超长的轴突结构为长距离的神经连接提供了基础，然而长的轴突对分子马达将膜及相关蛋白运输至轴突末端提出了更高的要求。轴突物质运输的缺陷会导致神经疾病如神经退行性疾病等。驱动蛋白和动力蛋白是轴突运输中的主要分子马达，其调节机制还知之甚少。通过遗传筛选我们发现小G蛋白ARL-8对驱动蛋白KIF1a/UNC-104的激活是必要的。ARL-8突变导致突触囊泡和活性区蛋白错误的位于近端轴突，而过表达ARL-8使得突触囊泡被运输到更远的位置。ARL-8自主性的发挥作用并且定位于突触囊泡上，而突触囊泡正是UNC-104驱动蛋白的运输货物。ARL-8在序列和功能上极其保守的。我们通过arl-8突变体抑制基因筛选得到了一系列的UNC-104突变体，它们导致驱动蛋白的活性高于野生型。我们将从遗传、细胞、生化和结构生物学等方面研究这些突变对驱动蛋白的影响，以理解驱动蛋白的调节机制，也为相关疾病研究提供线索。

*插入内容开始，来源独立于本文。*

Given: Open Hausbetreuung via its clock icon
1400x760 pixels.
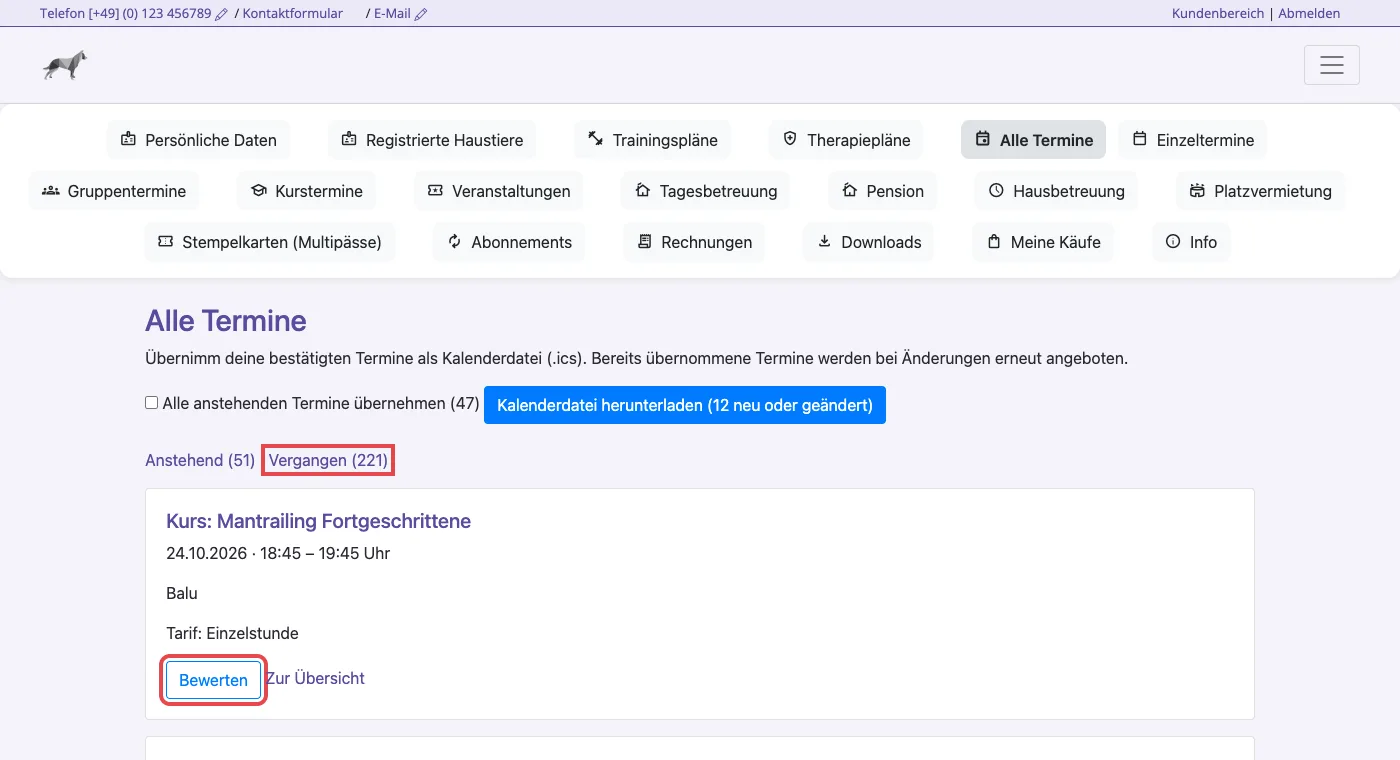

The extraordinary length of axons affords long-range neuronal connectivity, which is essential for the evolution of large animals. However, long axons create high demands for molecular motors to shuttle membrane and protein material between axonal terminal and neuronal cell body. Defects in axonal transport give rise to congenital neurological symptoms and contribute to many neurodegenerative diseases. While the kinesins and dynein family of proteins have been identified as key molecular motors responsible for the axonal transport, the regulation of these motors are poorly understood. We have established in vivo and in vitro experimental systems to study the regulation of kinesin. Using forward genetic screens in C. elegans, we discovered a small Gprotein ARL-8 is critical to stimulate the activity of the kinesin KIF1a/UNC-104. Loss of ARL-8 activity causes synaptic vesicles and active zone proteins to mislocalize in proximal axon segments. Overexpression of ARL-8 causes synaptic vesicle to travel too far. ARL-8 is extremely conserved both at the sequence and functional level. ARL-8 functions cell autonomously in neurons and localize on the synaptic vesicles: cargoes for the UNC-104 kinesin..In a genetic suppressor screen in the arl-8 mutant background, we identified a series of mutations in UNC-104. Preliminary analyses show that all of these mutations are “gain-of-function” mutations that render the kinesin “higher than normal” activity. In this grant, I propose to investigate the biological consequences of these mutated kinesin both in vivo and in vitro to understand how kinesin molecules are regulated. Specifically, we will ask the following questions:.1. What are the in vivo trafficking phenotypes caused by these gain-of-function mutations in unc-104. We will measure the speed, pause, run length of kinesin-mediated movements as well as the synaptic parameters..2. How do these mutations generate a “gain-of-function”? We will collaborate with Dr. Wei Feng’s lab at Institute of Biophysics (where I am a part time faculty) to understand the biochemical and biophysical properties of these mutant motors..3. How does ARL-8 regulate UNC-104? We will extend our biochemical analyses between ARL-8 and UNC-104 to fully understand the mechanisms of ARL-8’s regulation of UNC-104..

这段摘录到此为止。